──────── Records

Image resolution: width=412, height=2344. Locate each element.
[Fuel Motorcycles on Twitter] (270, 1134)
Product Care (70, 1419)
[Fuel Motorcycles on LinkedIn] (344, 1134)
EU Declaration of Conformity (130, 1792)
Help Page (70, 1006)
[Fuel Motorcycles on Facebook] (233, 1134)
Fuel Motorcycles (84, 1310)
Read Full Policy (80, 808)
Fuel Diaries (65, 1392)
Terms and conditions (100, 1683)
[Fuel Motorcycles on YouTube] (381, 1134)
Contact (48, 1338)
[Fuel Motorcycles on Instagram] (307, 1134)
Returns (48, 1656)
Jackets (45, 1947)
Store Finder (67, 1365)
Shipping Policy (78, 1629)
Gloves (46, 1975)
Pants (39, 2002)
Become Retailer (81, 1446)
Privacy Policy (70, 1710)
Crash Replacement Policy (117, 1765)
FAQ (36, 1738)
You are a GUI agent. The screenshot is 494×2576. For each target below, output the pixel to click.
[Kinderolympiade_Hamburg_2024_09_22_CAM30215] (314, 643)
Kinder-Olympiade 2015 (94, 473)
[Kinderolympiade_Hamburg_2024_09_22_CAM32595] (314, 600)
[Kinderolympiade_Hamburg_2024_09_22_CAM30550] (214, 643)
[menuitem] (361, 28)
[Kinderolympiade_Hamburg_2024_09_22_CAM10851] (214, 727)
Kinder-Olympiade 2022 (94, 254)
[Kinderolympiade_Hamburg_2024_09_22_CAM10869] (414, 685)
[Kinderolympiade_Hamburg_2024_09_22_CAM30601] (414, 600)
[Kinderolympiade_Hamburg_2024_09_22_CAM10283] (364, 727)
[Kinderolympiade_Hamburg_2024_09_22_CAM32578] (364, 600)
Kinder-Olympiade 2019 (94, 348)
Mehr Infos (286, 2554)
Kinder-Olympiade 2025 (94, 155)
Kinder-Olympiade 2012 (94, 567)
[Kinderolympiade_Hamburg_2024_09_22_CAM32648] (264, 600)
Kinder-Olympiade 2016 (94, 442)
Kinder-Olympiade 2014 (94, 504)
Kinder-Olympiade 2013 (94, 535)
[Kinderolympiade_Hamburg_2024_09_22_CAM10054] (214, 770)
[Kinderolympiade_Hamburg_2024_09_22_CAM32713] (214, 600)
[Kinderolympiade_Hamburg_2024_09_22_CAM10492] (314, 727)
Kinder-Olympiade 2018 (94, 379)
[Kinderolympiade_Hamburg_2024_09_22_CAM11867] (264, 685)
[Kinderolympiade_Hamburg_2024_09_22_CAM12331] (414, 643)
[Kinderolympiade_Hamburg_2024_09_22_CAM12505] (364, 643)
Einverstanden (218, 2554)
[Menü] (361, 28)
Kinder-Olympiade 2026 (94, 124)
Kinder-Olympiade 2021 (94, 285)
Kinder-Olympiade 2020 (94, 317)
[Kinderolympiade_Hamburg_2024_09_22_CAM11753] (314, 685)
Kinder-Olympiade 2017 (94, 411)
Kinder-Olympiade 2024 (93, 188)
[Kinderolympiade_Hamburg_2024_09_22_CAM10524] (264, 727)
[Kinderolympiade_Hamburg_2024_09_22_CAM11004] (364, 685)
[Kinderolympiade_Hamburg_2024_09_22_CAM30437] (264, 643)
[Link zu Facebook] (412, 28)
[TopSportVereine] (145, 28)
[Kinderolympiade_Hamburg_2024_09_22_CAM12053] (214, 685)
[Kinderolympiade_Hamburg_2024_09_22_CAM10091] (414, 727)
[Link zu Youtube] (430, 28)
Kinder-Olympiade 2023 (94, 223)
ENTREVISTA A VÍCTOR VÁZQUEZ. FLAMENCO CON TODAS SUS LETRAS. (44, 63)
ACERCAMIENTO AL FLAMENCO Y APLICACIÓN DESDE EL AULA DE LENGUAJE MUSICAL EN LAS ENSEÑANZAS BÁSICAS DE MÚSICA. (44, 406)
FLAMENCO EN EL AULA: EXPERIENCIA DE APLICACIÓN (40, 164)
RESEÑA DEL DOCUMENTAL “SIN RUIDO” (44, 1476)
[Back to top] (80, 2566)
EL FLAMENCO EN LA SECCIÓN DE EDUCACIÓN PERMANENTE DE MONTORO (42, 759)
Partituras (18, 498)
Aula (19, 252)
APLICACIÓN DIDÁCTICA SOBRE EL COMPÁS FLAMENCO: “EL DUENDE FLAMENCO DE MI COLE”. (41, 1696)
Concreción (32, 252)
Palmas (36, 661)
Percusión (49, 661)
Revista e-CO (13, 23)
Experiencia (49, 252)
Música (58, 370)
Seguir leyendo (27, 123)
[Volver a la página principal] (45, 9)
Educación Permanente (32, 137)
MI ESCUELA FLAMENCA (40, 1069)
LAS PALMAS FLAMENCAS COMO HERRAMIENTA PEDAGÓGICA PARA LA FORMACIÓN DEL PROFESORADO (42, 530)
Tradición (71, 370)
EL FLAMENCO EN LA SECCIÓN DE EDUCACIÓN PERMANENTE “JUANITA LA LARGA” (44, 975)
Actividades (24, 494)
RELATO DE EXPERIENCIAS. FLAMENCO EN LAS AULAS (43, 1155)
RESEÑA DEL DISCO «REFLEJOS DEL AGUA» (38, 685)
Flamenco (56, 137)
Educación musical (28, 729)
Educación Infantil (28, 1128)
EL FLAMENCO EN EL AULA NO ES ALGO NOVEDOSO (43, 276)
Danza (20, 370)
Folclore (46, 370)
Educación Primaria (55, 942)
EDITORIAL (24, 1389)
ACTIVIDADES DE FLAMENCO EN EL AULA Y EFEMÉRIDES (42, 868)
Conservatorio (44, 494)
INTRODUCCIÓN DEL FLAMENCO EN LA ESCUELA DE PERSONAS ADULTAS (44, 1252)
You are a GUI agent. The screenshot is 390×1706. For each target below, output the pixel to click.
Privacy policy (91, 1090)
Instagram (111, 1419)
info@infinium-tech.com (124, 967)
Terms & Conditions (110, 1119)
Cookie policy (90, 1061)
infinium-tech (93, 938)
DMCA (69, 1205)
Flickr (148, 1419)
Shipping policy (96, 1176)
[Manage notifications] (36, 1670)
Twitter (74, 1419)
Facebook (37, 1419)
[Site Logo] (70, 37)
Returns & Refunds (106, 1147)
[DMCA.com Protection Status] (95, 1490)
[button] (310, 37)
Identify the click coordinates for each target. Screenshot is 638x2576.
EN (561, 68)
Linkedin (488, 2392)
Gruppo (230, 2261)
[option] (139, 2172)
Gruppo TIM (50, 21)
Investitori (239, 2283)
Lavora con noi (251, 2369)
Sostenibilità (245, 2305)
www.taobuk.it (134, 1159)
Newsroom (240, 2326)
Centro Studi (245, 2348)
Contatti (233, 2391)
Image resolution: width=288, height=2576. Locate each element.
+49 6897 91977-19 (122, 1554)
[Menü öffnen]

────────────────

_Task details_.
Could you set down, exactly as written, the lines above between the one holding "Educación Infantil (28, 1128)" and the one holding "Privacy policy (91, 1090)", inclusive, and nothing more?

_Solution_.
Educación Infantil (28, 1128)
EL FLAMENCO EN EL AULA NO ES ALGO NOVEDOSO (43, 276)
Danza (20, 370)
Folclore (46, 370)
Educación Primaria (55, 942)
EDITORIAL (24, 1389)
ACTIVIDADES DE FLAMENCO EN EL AULA Y EFEMÉRIDES (42, 868)
Conservatorio (44, 494)
INTRODUCCIÓN DEL FLAMENCO EN LA ESCUELA DE PERSONAS ADULTAS (44, 1252)
You are a GUI agent. The screenshot is 390×1706. For each target below, output the pixel to click.
Privacy policy (91, 1090)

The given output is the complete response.